(Set tasks)
- 1) Answer these questions using the bug report:
(a) Which versions of OCP and ACM were running on the hub?
(b) With which nightly build did the IPv4 test fail to reproduce the issue?
(c) Between which two versions is the regression, according to the further discussion?
- 2) From the bug report, reproduce the passage starting with "Can you please" and going on through "defined after reboot.".

(Reading passage)
━━━

Created attachment 1845231 [details] console.log Description of problem: SNO with static IPv6 address is unreachable when booting from the internal drive for the first time, after the node has booted from ISO and content was written to disk. Version-Release number of selected component (if applicable): hub: ocp 4.9.10 + acm 2.4.1 spoke: 4.10.0-0.nightly-2021-12-06-162419 How reproducible: 100% Steps to Reproduce: 1. Deploy SNO with static IPv6 address 2. Wait for the node to boot from internal drive during the installation process Actual results: Node is unreachable over the network; the network interfaces don't have the IP address set. Expected results: Node gets the network configuration applied as defined in NMStateConfig Additional info: The nmconnection file exists in /etc/NetworkManager/system-connections but not under /etc/NetworkManager/system-connections-merged, see attached screenshot from console. Note: after adjusting /etc/NetworkManager/conf.d/01-ipv6.conf to point and set the keyfile path to /etc/NetworkManager/system-connections and restart NetworkManager the network configuration gets applied and installation moves further.
* Does the same issue happen for multi-node cluster? * Does the same issue happen for a statically set IPv4 address?
Can you please attach all the CRs (as well as custom manifests and configs, if existing) used to deploy the cluster?
(In reply to Mat Kowalski from comment #1) > * Does the same issue happen for multi-node cluster? I haven't tried a multi-node cluster, the setup that I currently use is targeted for SNO spoke clusters. > * Does the same issue happen for a statically set IPv4 address? I haven't tried with IPv4 but based on the initial analysis I suspect the same issue would reproduce with IPv4 as the NetworkManager keyfile from /etc/NetworkManager/system-connections would not get loaded.
(In reply to Mat Kowalski from comment #1) > * Does the same issue happen for a statically set IPv4 address? This does not reproduce for ipv4 using 4.10.0-0.nightly-2022-01-08-215919. Both with ovn and sdn networking the nodes revive the static ip defined after reboot.
From a further discussion - this is a regression between 4.9 and 4.10 affecting only IPv6 static configuration.
In case of the IPv6 static configuration, there are some config file that should be added to the ignition. They are not added because the code is looking at the cluster in order to check if the StaticNetworkConfig is defined. Since we moved to V2/infra env, the staticNetworkConfig is defined in the InfraEnv only: https://github.com/openshift/assisted-service/blob/c7e6388c9cfd4a67e48760ab6fcfd830a0a3ae42/internal/ignition/ignition.go#L954
(In reply to yevgeny shnaidman from comment #8) > In case of the IPv6 static configuration, there are some config file that > should be added to the ignition. They are not added because the code is > looking at the cluster in order to check if the StaticNetworkConfig is > defined. Since we moved to V2/infra env, the staticNetworkConfig is defined > in the InfraEnv only: > > https://github.com/openshift/assisted-service/blob/ > c7e6388c9cfd4a67e48760ab6fcfd830a0a3ae42/internal/ignition/ignition.go#L954 How do we explain then that this flow is working with OCP 4.9?

━━━

(Data extract)
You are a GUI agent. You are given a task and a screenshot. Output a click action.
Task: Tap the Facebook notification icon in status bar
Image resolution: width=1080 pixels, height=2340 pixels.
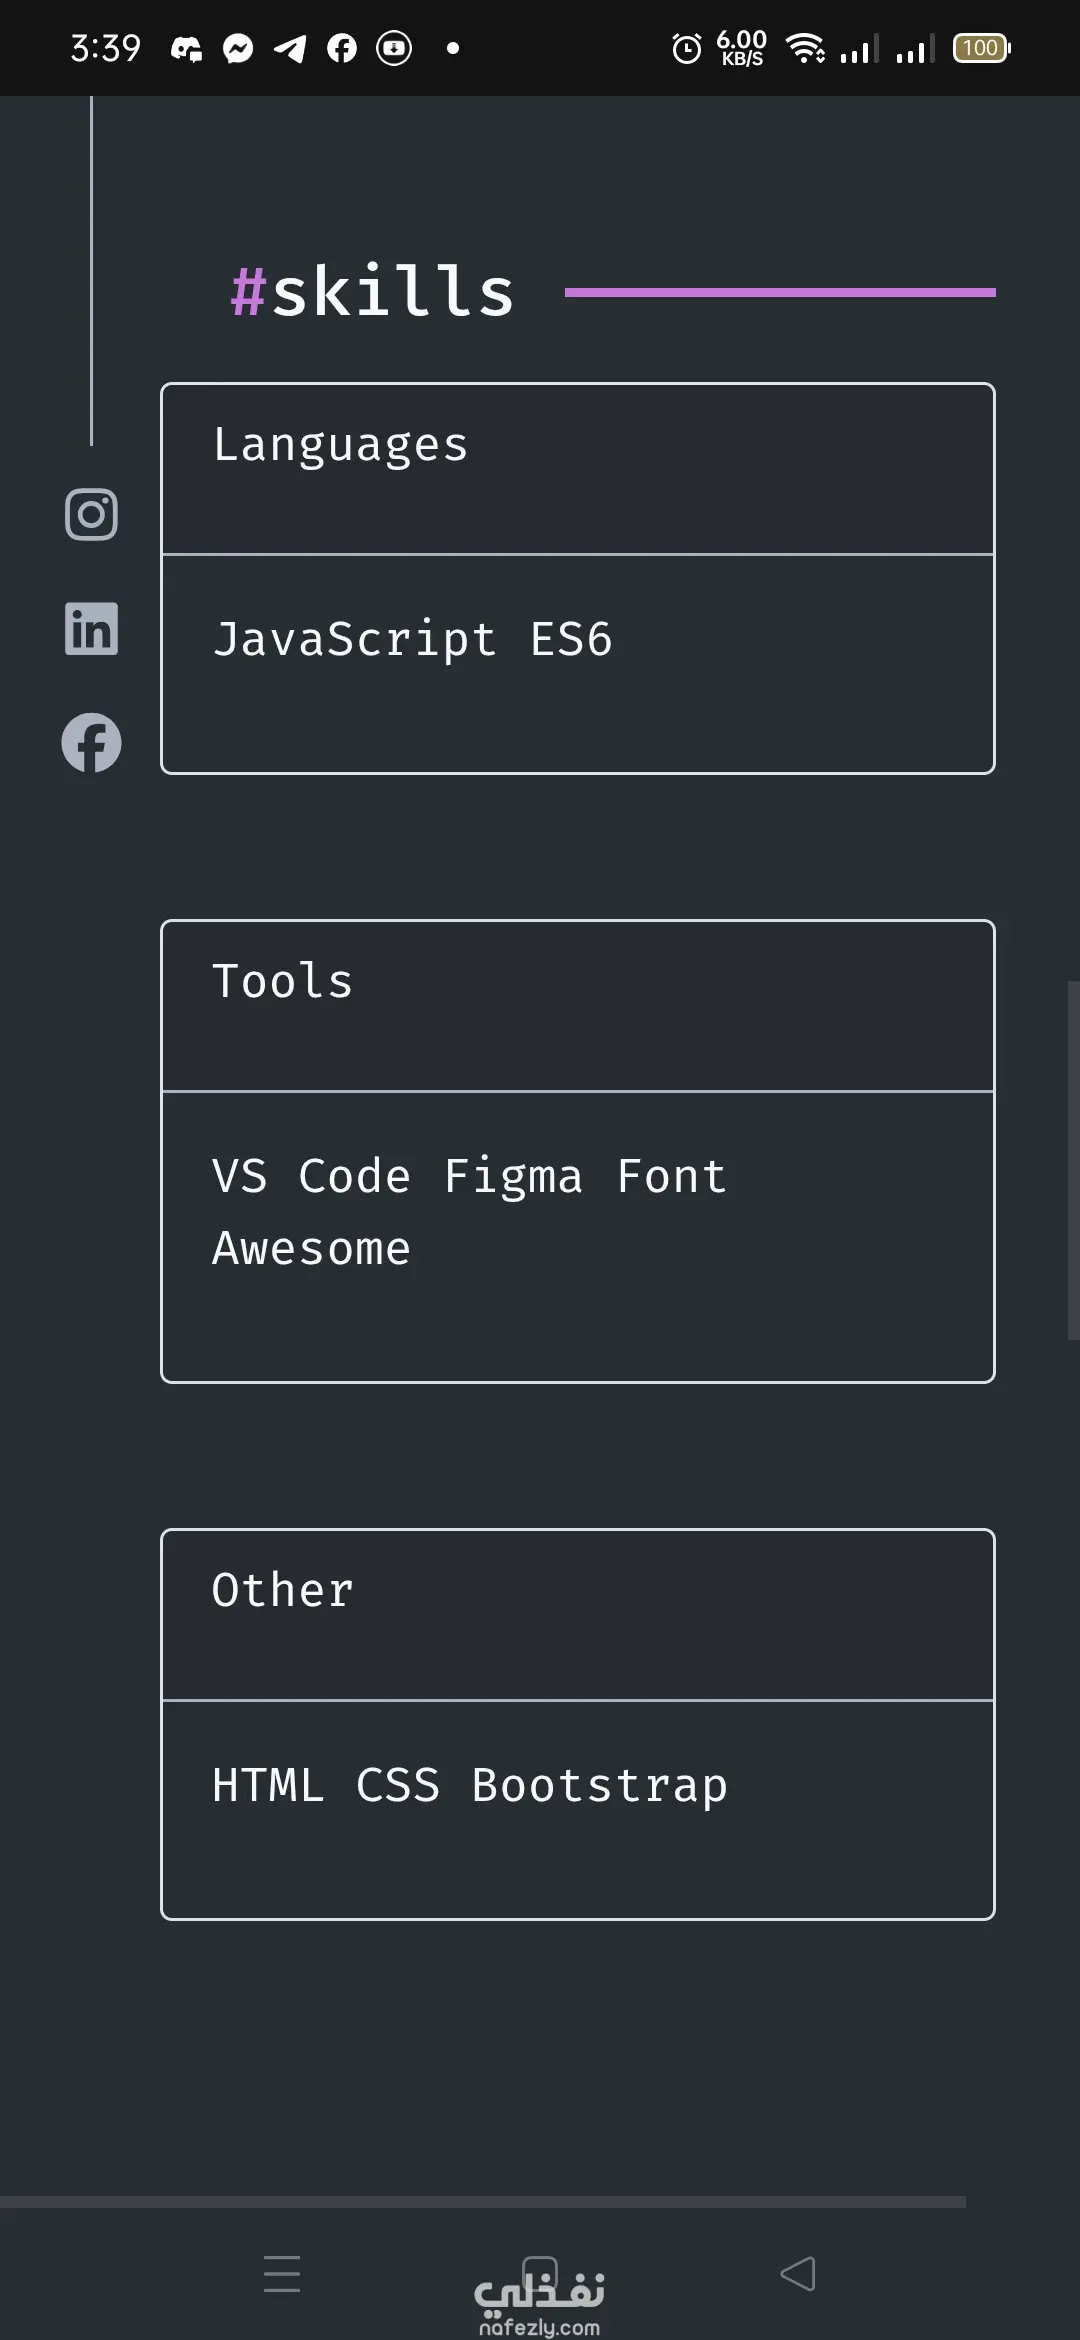tap(342, 48)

━━━

(Responses by task)
- 1)
(a) OCP 4.9.10 and ACM 2.4.1.
(b) 4.10.0-0.nightly-2022-01-08-215919.
(c) Between 4.9 and 4.10.

- 2)
Can you please attach all the CRs (as well as custom manifests and configs, if existing) used to deploy the cluster?
(In reply to Mat Kowalski from comment #1) > * Does the same issue happen for multi-node cluster? I haven't tried a multi-node cluster, the setup that I currently use is targeted for SNO spoke clusters. > * Does the same issue happen for a statically set IPv4 address? I haven't tried with IPv4 but based on the initial analysis I suspect the same issue would reproduce with IPv4 as the NetworkManager keyfile from /etc/NetworkManager/system-connections would not get loaded.
(In reply to Mat Kowalski from comment #1) > * Does the same issue happen for a statically set IPv4 address? This does not reproduce for ipv4 using 4.10.0-0.nightly-2022-01-08-215919. Both with ovn and sdn networking the nodes revive the static ip defined after reboot.